Sudah lama aku tidak melihat wajah sahabatku itu. Eun Ju sepupuku pernah bercerita dia dan Kyuhyun mencariku sampai Busan. Aku sudah banyak merepotkan dia.

***
“Mana temanmu?” Tanya  Siwon sambil sesekali melirik jam tangannya.

“Sabar, sebentar lagi dia datang. Jaga sikapmu Oppa. Kau tau kan kau disini sebagai apa?”

“Ne, cerewet sekali kau ini”

Kuedarkan mataku berkeliling memandang setiap pelosok café mencari sosok Na Ri. Mataku tertuju pada pintu saat kudengar bunyi gemerincing bel pintu kecil yang bergoyang. Sosok Na Ri yang berambut pendek membuatku refleks melambaikan tangan tinggi-tinggi.

“Jin-ah” teriaknya. Dia segera menghampiriku dan langsung memelukku saat aku berdiri menyambutnya.

“Jeongmal Bogoshipo. Kau kemana saja? Aku sudah benar-benar cemas dengan keadaanmu saat ini. Kau tampak lebih kurus. Pasti sulit sekali melewati hari-harimu.” Ucapnya tanpa memberiku kesempatan menjawab.

Aku hanya tersenyum dan mempersilahkannya duduk. Saat dia duduk baru dia mengetahui keberadaan Siwon yang duduk disebelahku dengan gaya khasnya. Na Ri memandangku dengan pandangan siapa dia? Nya.

“Ah, Na Ri-ya kenalkan dia Siwon, kekasihku yang baru.” Kataku sambil menunjuk Siwon. Berat rasanya menyebut Siwon sebagai kekasihku, seperti ada sesuatu yang mengganjal di tenggorokanku.
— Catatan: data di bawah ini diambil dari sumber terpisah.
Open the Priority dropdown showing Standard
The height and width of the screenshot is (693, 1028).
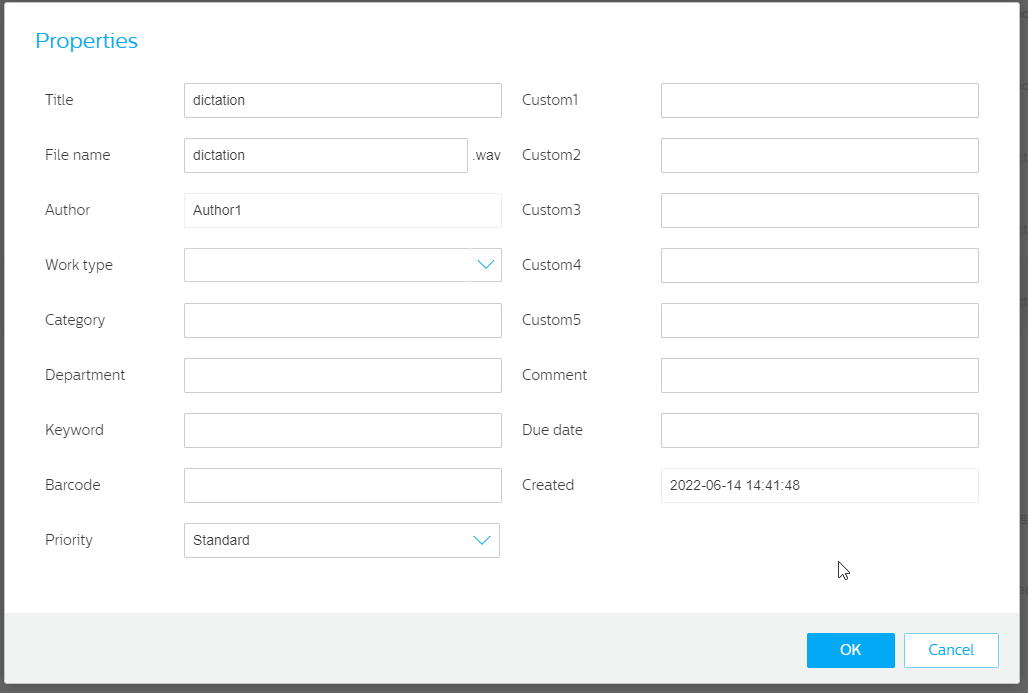click(342, 540)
“Annyeonghaseo, Choi Siwon imnida” ucap Siwon sambil menulurkan tangannya pada Na Ri sambil tersenyum. Melihat ekspresi wajah Na Ri, aku yakin sekarang pasti jantungnya sedang berdebar keras, efek dari mendapatkan senyum siwon. Na Ri menjabat tangan Siwon sambil menatap wajahnya tanpa sedikitpun berkedip.

“Siwon ini lahir di Korea tapi besar di Paris.” Kataku menjelaskan.

“Bisa berbahasa Korea?” Tanya Na Ri

“Bisa, kebetulan ayahku selalu membiasakanku berbahasa Korea di rumah.” Jelas Siwon tetap sambil tersenyum. Aku yakin Siwon pasti sudah merusakan sendi wajahnya hingga tidak bisa berhenti tersenyum kepada semua wanita.

“Sudah berapa lama kalian pacaran?” Tanya Na Ri.

“3 bulan”

“6 bulan” ucap Siwon bersamaan dengan ucapanku. Kontan saja muka Na Ri langsung berkerut heran.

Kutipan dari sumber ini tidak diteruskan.